Department of Entomology
Department of Molecular Biology & Genetics

Phone: 1-607-255-8539
Email: aes326 [at] cornell.edu

My primary research interests are animal-microbial symbioses and nutritional physiology.

I joined Cornell University in 2008 as the Daljit S. and Elaine Sarkaria Professor of Insect Physiology and Toxicology. Before that, I was a member of faculty at the University of York, UK (1996 senior lecturer, 1999 reader, 2003 professor); a Royal Society University Research Fellow (1986-1996); and I did postdoctoral research at the University of Oxford and University of East Anglia. I obtained a PhD at the University of Aberdeen, UK (1981) and BA (zoology) at the University of Oxford, UK (1978). My CV is available here Angela Douglas CV December 2009-2024

The three current research foci in the laboratory are:

Drosophila-gut microbe interactions.
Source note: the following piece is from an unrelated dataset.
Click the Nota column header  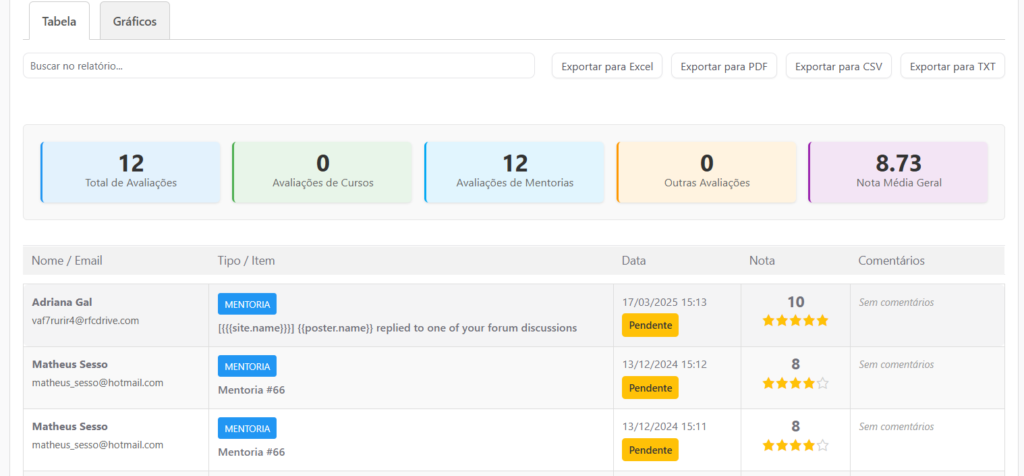[761, 261]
We are investigating the composition of the gut microbiota by molecular and microbiological methods, and how the presence and composition of the microbiota interacts with the nutritional condition and immunological function of the insect. This association is a valuable model for many aspects of human-gut microbe interactions. Metabolic coevolution in cooperative symbioses. We are investigating how the metabolic networks of the animal host and microbial symbionts are structured for nutrient exchange by genome analysis, metabolic modeling and metabolic experiments. Our primary focus is essential amino acid synthesis in associations between plant sap feeding insects and their bacterial symbionts.

Novel targets for insect pest control. We harness our fundamental research to identify molecular processes essential for the function of insect pests, and strategies to target these processes. Our research includes interference with the function of insect sugar processing genes and symbiosis-related genes in phloem-feeding insect pests, together with optimization of RNAi to target molecular processes in the insects.